2026-06-25 · 18 min read

An Engineering Program for AI Orchestration Systems

How I built DarDev Studio from scratch — falsifiable hypotheses, offline eval gates, five memory tiers, and measured outcomes (6/6 intent routing, 8/8 RAG IT) on internal engineering workflows.

Framing

This article documents an internal engineering program behind DarDev Studio — an agentic platform I architected from scratch at DarDev. It is not academic research with external baselines or peer review. It is disciplined platform engineering: state a hypothesis, build the mechanism, measure with offline eval fixtures, and only merge when gates pass.

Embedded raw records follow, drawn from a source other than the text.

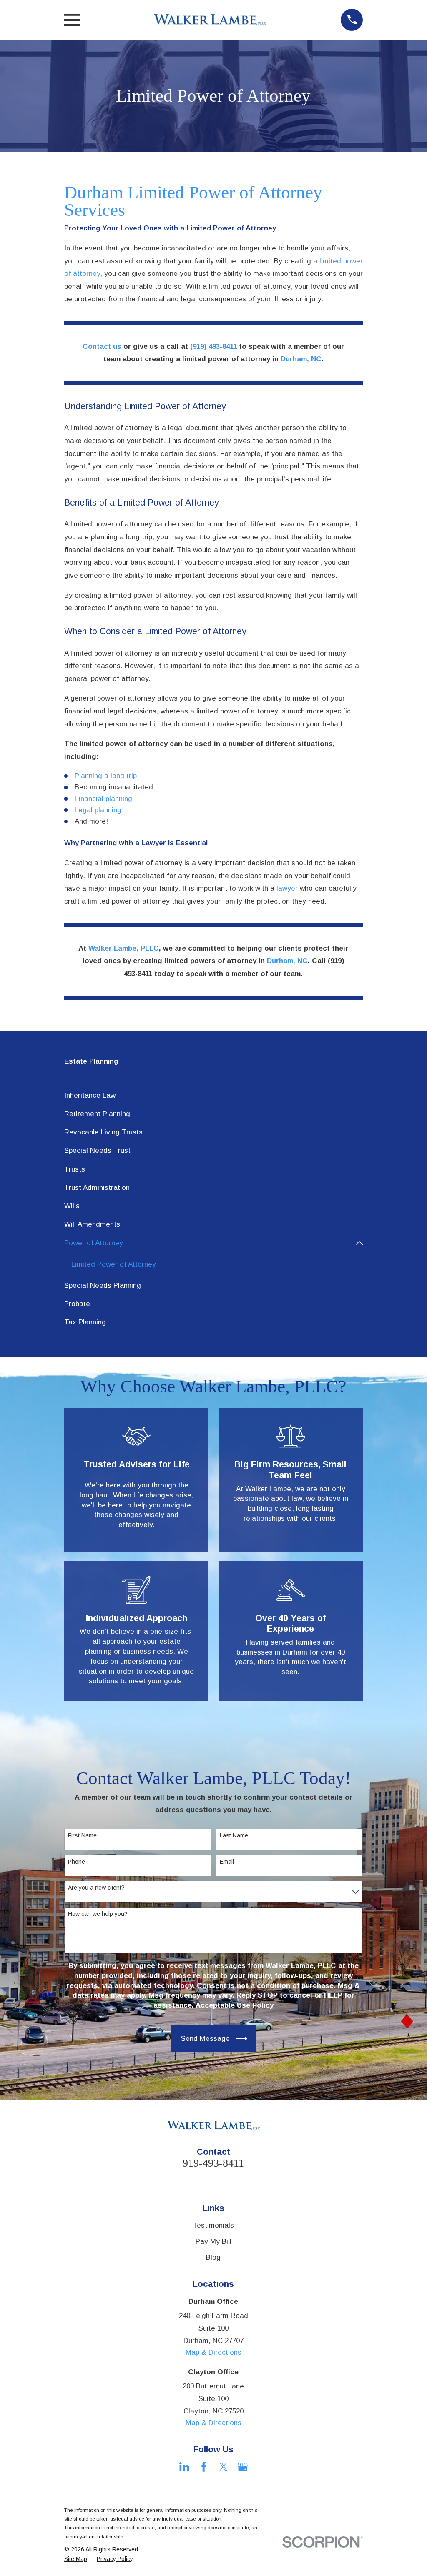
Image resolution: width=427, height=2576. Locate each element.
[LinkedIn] (184, 2467)
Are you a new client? (96, 1887)
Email (227, 1861)
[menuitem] (213, 1095)
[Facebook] (204, 2467)
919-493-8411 (213, 2163)
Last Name (234, 1835)
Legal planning (98, 810)
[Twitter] (224, 2467)
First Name (82, 1835)
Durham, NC (301, 359)
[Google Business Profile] (243, 2467)
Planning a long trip (106, 776)
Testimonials (213, 2225)
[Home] (210, 20)
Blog (213, 2257)
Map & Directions (213, 2352)
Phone (76, 1861)
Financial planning (103, 799)
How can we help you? (98, 1913)
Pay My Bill (213, 2242)
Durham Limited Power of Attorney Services (193, 201)
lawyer (287, 888)
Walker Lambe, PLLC (123, 948)
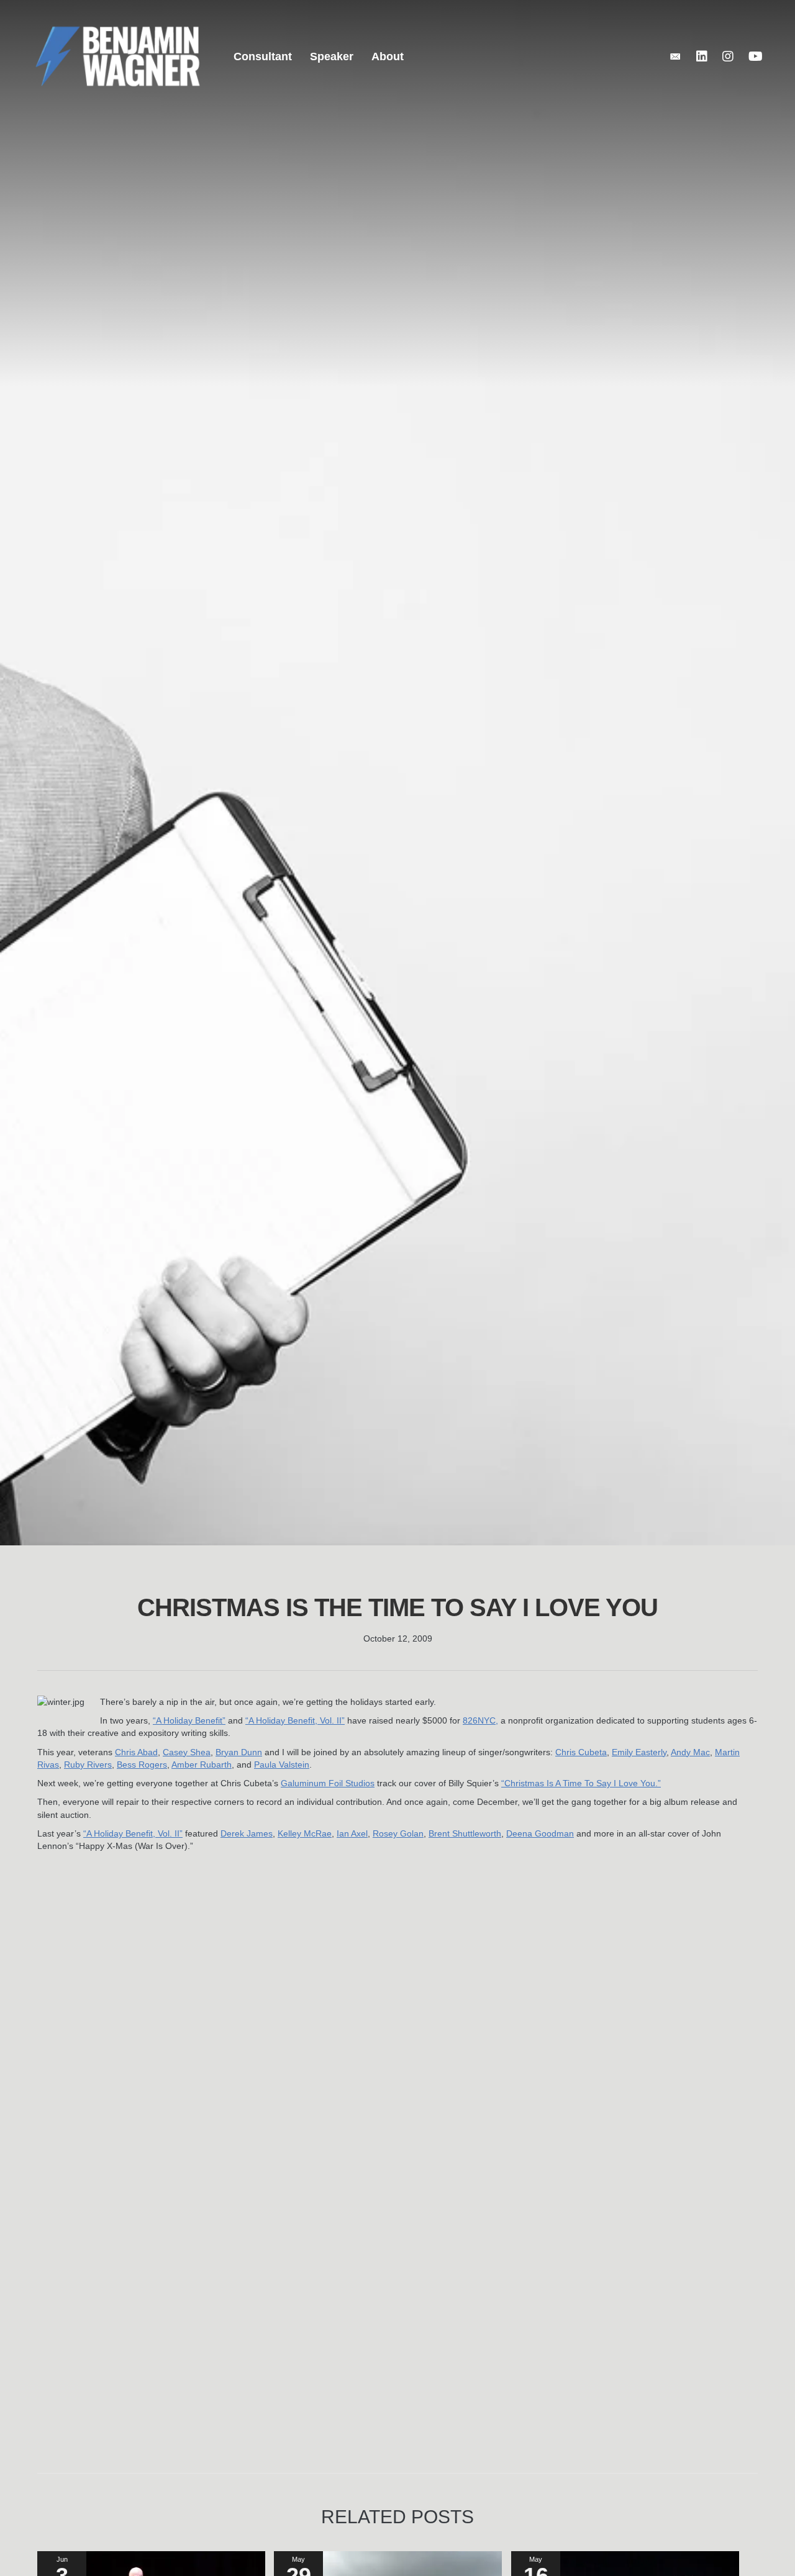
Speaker (331, 56)
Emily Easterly (639, 1752)
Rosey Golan (398, 1833)
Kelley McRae (305, 1833)
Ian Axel (352, 1833)
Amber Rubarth (201, 1764)
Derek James (246, 1833)
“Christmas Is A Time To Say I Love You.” (581, 1783)
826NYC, (480, 1720)
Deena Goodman (540, 1833)
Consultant (263, 56)
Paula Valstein (281, 1764)
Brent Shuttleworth (465, 1833)
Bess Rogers (142, 1764)
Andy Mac (690, 1752)
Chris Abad (136, 1752)
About (387, 56)
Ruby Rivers (88, 1764)
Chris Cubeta (581, 1752)
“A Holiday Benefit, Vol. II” (295, 1720)
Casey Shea (187, 1752)
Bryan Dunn (239, 1752)
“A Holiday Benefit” (189, 1720)
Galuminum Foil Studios (328, 1783)
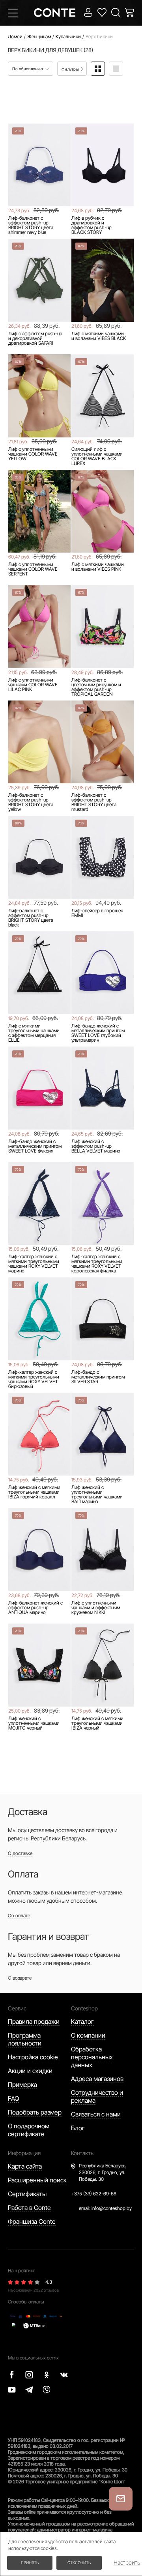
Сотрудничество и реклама (97, 2096)
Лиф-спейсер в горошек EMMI (97, 913)
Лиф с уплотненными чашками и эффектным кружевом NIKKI (95, 1608)
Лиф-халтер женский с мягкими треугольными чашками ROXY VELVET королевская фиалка (96, 1263)
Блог (78, 2128)
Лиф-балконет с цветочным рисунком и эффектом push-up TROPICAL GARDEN (96, 687)
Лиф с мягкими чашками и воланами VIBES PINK (97, 567)
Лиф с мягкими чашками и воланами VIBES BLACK (98, 336)
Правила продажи (34, 2021)
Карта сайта (25, 2166)
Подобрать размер (35, 2112)
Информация (24, 2153)
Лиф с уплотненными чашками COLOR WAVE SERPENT (33, 569)
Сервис (17, 2008)
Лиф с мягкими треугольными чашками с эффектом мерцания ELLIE (34, 1033)
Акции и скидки (30, 2071)
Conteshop (84, 2008)
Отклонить (79, 2562)
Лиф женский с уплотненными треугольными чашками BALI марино (97, 1494)
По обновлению (28, 68)
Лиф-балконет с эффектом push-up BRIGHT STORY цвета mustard (93, 802)
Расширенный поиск (37, 2180)
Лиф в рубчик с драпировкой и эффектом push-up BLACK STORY (91, 225)
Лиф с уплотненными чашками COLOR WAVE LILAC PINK (33, 685)
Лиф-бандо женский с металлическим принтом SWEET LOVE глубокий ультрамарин (98, 1033)
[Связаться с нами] (121, 2499)
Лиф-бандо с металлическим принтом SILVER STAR (98, 1377)
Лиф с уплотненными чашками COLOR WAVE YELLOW (33, 454)
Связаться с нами (96, 2114)
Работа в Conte (29, 2208)
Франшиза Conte (32, 2221)
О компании (88, 2035)
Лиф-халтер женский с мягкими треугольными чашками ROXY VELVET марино (33, 1263)
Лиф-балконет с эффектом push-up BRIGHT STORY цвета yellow (30, 802)
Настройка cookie (33, 2057)
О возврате (20, 1978)
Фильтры (71, 69)
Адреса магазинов (97, 2079)
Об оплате (19, 1915)
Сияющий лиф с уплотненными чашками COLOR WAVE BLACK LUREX (97, 456)
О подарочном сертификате (28, 2130)
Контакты (83, 2153)
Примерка (22, 2084)
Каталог (82, 2021)
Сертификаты (27, 2194)
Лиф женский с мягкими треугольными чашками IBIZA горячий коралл (34, 1492)
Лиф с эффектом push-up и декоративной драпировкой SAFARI (35, 338)
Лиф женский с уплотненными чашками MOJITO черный (34, 1723)
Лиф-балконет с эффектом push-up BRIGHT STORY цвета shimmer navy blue (30, 225)
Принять (30, 2562)
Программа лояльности (24, 2039)
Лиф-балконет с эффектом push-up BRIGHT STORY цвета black (30, 917)
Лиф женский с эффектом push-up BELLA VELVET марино (95, 1146)
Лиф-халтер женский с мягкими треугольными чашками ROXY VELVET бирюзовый (33, 1379)
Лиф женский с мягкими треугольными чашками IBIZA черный (97, 1723)
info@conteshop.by (112, 2208)
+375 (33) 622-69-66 (93, 2194)
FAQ (13, 2098)
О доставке (20, 1853)
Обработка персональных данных (92, 2057)
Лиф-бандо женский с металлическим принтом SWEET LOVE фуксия (35, 1146)
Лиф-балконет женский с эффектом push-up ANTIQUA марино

The central question: how should engineering teams structure memory, retrieval, agents, tools, inference, and quality gates so AI-assisted development behaves like infrastructure rather than a demo API?

Methodology

Each major design choice was treated as falsifiable on PC before merge.

Hypothesis — mixing session chat into org RAG degrades code retrieval. Test: hard exclude conversations/ from ingest; run eval:rag:it on IT fixtures. Result: 8/8 pass in check:integration:dev-team after tier split.
Hypothesis — goal-only orchestration needs regression-tested intent routing. Test: eval:orchestrator-intents on engineering-goal fixtures. Result: 6/6 offline; validate:orchestrator-prompts 5/5 on live API matrix at closeout.
Hypothesis — unbounded agent loops waste tokens without improving outcomes. Test: cap iterations and tools per round; gate with integration suite. Result: stable closeout with bounded loops in IT_ORCHESTRATOR default mode.
Hypothesis — chat and embedding should not share one GPU budget. Test: separate :8080 chat and :8081 BGE-M3 embed pool; envelope sweep on RTX 4050. Result: LiteRT Gemma max 32K; llama.cpp ~96K before alloc fail — routing encoded in model-packs.json.

What failed first

The first build used a single retrieve path for everything. Session turns leaked into code questions. That failure — concrete, reproducible, annoying — is what justified five memory tiers instead of a larger context window.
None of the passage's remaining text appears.